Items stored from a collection

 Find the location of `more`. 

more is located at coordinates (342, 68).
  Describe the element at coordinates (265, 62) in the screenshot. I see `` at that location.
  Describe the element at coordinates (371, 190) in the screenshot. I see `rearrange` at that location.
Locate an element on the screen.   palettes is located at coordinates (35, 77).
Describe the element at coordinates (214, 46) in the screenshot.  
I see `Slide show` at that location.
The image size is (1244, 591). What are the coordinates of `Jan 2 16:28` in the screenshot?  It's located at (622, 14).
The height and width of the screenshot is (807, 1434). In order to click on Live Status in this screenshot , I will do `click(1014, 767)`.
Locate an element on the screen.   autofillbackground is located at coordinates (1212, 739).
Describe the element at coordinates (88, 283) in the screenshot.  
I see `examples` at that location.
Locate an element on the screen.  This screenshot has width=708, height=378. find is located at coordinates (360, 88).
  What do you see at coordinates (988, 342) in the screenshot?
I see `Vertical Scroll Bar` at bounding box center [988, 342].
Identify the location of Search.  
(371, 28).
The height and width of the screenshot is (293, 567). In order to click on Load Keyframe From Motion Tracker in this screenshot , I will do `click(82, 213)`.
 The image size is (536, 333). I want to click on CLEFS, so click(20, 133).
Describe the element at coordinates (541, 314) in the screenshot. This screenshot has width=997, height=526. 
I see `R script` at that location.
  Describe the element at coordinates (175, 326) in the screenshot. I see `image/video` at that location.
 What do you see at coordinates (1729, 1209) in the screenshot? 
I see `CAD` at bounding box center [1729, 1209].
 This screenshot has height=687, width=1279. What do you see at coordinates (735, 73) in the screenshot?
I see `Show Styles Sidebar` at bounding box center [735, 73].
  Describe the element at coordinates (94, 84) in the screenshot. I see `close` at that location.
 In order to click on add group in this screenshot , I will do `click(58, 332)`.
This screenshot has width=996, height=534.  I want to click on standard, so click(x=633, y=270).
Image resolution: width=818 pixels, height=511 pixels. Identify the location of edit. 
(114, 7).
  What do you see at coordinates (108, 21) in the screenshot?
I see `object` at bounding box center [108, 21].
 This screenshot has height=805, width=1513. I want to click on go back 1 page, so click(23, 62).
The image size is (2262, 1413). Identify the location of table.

Task goal: Identify every line in the items above that contains the word "will", treating uppercase and lowercase as different, and copy each such line.

Exercise solution:
The height and width of the screenshot is (807, 1434). In order to click on Live Status in this screenshot , I will do `click(1014, 767)`.
The height and width of the screenshot is (293, 567). In order to click on Load Keyframe From Motion Tracker in this screenshot , I will do `click(82, 213)`.
 In order to click on add group in this screenshot , I will do `click(58, 332)`.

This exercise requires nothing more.